Я случайно в тот день, возвращаясь домой,
По дороге товарища встретил.
Он бежал, доставая письмо на ходу,
Протянул, из бумажника, вынув:
- Ну, поздравь, Леонид, добровольцем иду,
Понимаешь ли - бить белофиннов!
Он был весел, и счастьем блестели глаза,
Снег на щёки садился и таял...
Мы дошли до угла и вернулись назад,
Оживлённо смеясь и болтая.
Я немного завидовал, честно сказать, -
Гром орудий, атак ураганы...
Но мне надо ещё на учёбу нажать,
Да потом... говорят ещё рано.
А недавно я снова увидел его:
Тот же взгляд - и весёлый и зоркий,
Только скромный лишь орден горит боевой
На защитной простой гимнастёрке.
И опять, как в тот раз, мы бродили вдвоём,
Вспоминал он о вражеских минах,
О суровых боях, об отряде своём,
О попавших к ним в плен белофиннах...
Я немного завидовал, прямо сказать, -
Шутка ль - орден носить на груди!
Но в стране моей каждому можно дерзать...
Что же - время ещё впереди.
Мы вернулись из театра домой, был обычный вечер. Я не помню какой-либо тревоги или грозных предчувствий. Хотя уже узнали от соседей о выступлении Молотова.
А ведь это было последнее воскресенье и последний вечер, когда вся наша семья была "в сборе".
Никогда уже после я не шёл по улице рядом с мамой, папой и Лёней.
Никогда уже после мы не чувствовали себя "как все", как законные граждане своей страны, как обыкновенные люди, подобно всем окружающим.
* * *
Дополнение 4 августа 2015 года
Размышления о войне никогда меня не оставляли.
В последние годы всё более часто вижу на свободных страницах Интернета новые факты и цифры из всяких секретных и сов. секретных архивов и папок того времени.
И внезапно словно молния пронзила мысль:
война с Германией могла бы и вовсе не начаться 22 июня 1941,если бы Гитлер не осознал, что армия СССР непостижимо ослабела, оставшись практически без командования.
Вот данные, которые теперь появились в печати, а тогда безусловно разведка доносила Гитлеру.
В целом по высшему составу армия СССР к 1938 году потеряла 65 % командиров.
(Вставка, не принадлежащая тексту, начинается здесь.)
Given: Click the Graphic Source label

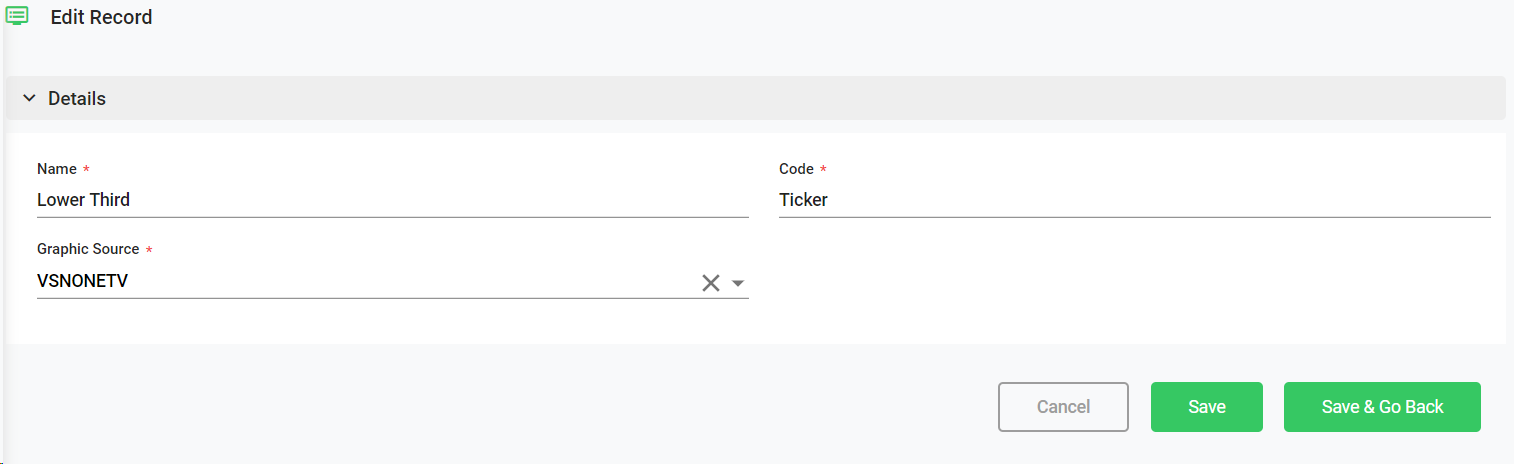Looking at the screenshot, I should 88,249.
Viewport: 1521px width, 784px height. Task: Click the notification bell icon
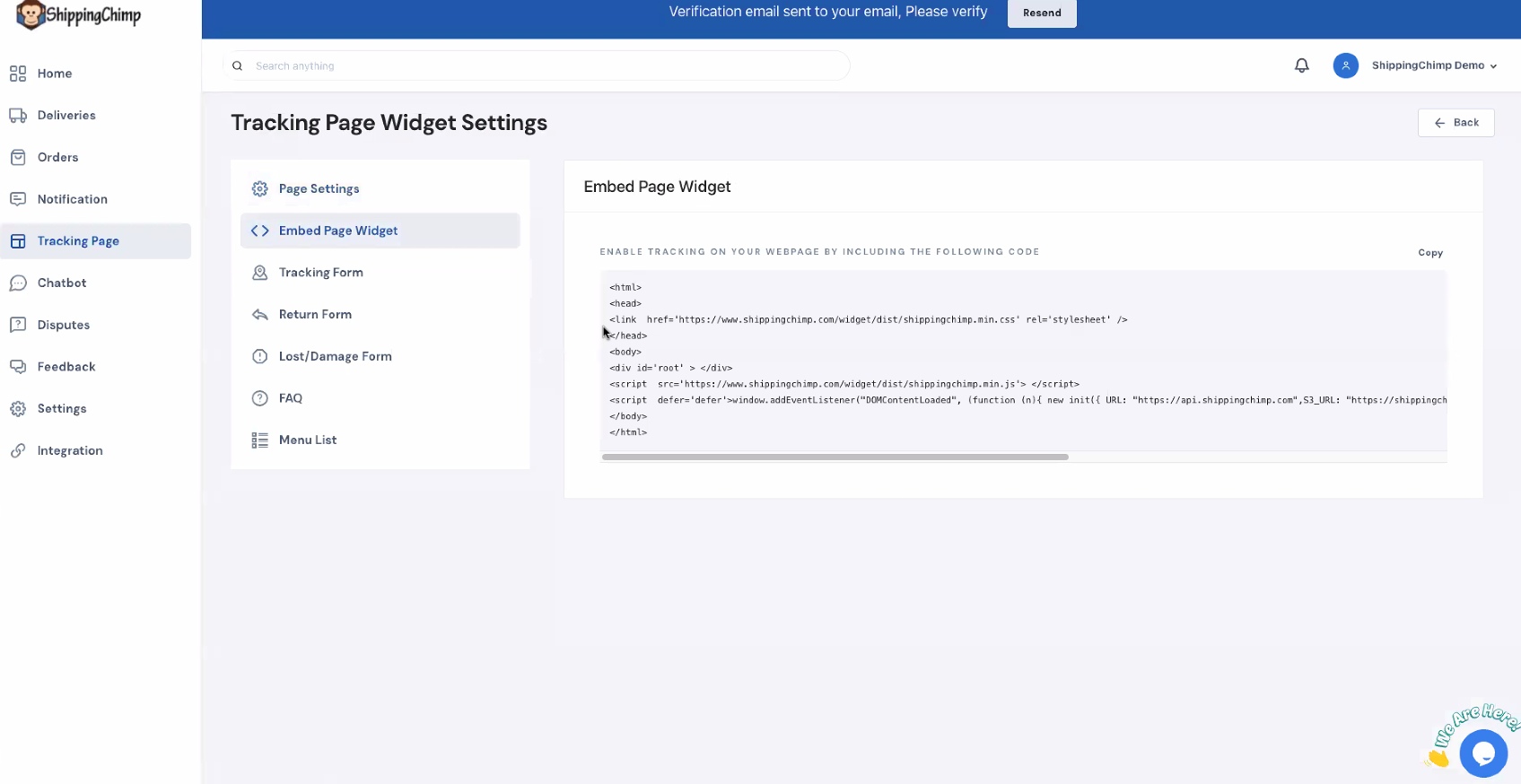(x=1301, y=65)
Они были брошены в тюрьмы НКВД, а большая часть - расстреляна.
Командармы 1-го и 2-го ранга - 133% (ненормально выские проценты означают, что и вновь назначаемые люди вскоре отправлялись туда же).
Флагманы флота 1-го и 2-го ранга - 125%.
Комкоры - 116%.
Комдивы - 76%.
Комбриги - 56%.
Многие из военачальников были расстреляны в день осуждения.
В результате в армии многими дивизиями распоряжались командиры в чине капитана.
Соответственно в войсках начался кавардак: тяжелое вооружение разбирали, собирали, увозили вглубь страны или сосредоточивали в опасной близости к границе. Нередко солдаты оставались без винтовок. Самолеты без запчастей или горючего на близких аэродромах.
Уничтожение комндного состава армии случилось в 1937-38 годах. Тогда Гитлер и Сталин укрепили сотрудничество и даже дружбу.
Гитлеру перед 41-м было время осознать, что Сталин вдруг непостижимо подставился.
Гитлер вдруг понял, что возможна молниеносная война.
Против такого соблазна - к зиме покончить с СССР - Гитлер не мог устоять, и он бросился на Россию.